Yes, bang in the middle, top of Grafton Street.
Nowt. It’s filthy and overpriced and over rated. Try Belfast, that’s a great city to live in.
If you're looking for good things, you'll find them everywhere. It's pretty beautiful. Is a short distance to the sea/mountains for escape from the city. City centre is small enough to not need too much learning to understand your way around. The people are fantastic.
People in government are mostly monumental self-serving morons. Rents are horrific and about 95% of landlords are greedy and exploitative of the housing crisis. You'll have to learn how to spot and dodge the aggressive junkies all over (mostly north side) inner city. And say a hard no to aggressive career beggars.
I believe it's hard to get kids into schools unless they're catholic.
On a whole, I (mostly) love it here.
I moved to Dublin a year ago and it’s a great city.
I’m in D4 - not sure what the reference to “weird nouveau rich scene” is but I like it, lots of nice bars and restaurants, good schools and walking distance of city.
The best thing is it’s tiny compared to other capital cities. It’s perfectly feasible to walk most of the city in a day and very pretty.
I find eating out cheap compared to London and the US and schooling if you are in the fee paying sector is enormously cheaper. I guess it really does depend on your context.
“Try Belfast, that’s a great city to live in.”
Belfast like. Fucking Belfast 😂😂😂
People in government are mostly monumental self-serving morons.
While this is a fair assessment, they're comparing quite well to their UK counterparts these days.
I believe it's hard to get kids into schools unless they're catholic
If they're baptised into the any Anglicab Church and you live on the south side you'll be fine.

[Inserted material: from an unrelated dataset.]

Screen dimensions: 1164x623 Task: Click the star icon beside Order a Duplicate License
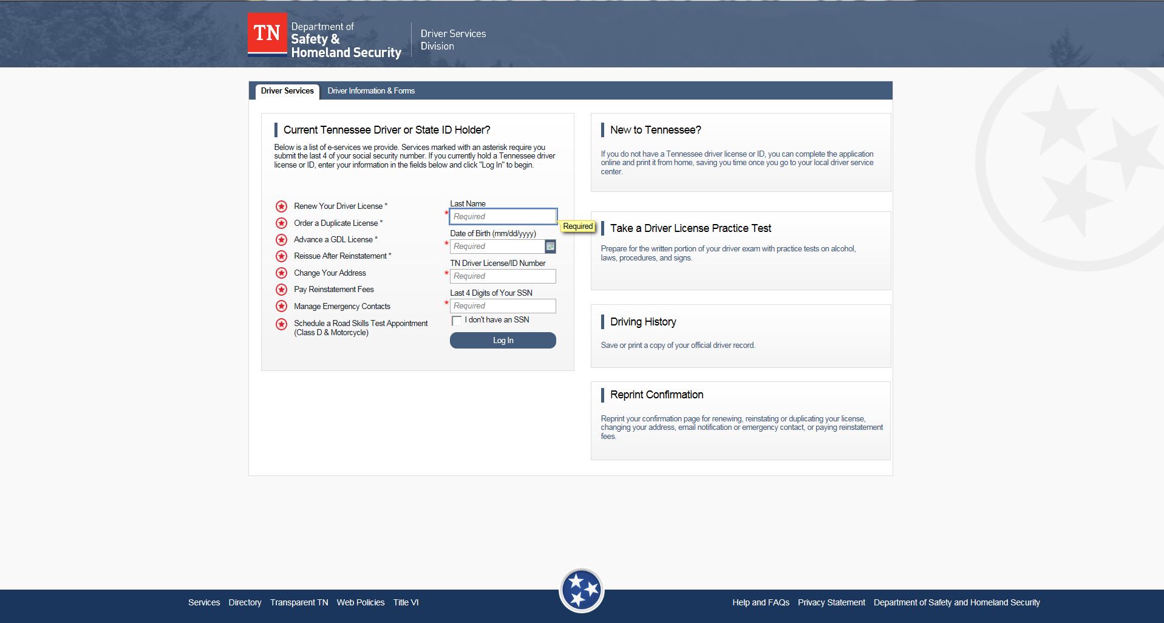tap(281, 223)
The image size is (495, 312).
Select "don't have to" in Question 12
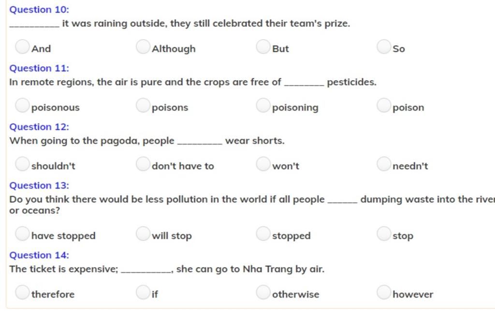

It has to be said, the best thing about Dublin (and all of Ireland) is the people.
Anyone coming here who wants to make friends will make them, quickly and easily. There is a great sense of community; there isn't the "class system" that seems to block friendships in the UK (ok, well England mostly).
It's expensive, the traffic is shit, healthcare is really expensive, but overall it's a great place to live.
The best thing - walking down Grafton Street on Christmas Eve. I defy anyone to do that and not think it's a wonderful place.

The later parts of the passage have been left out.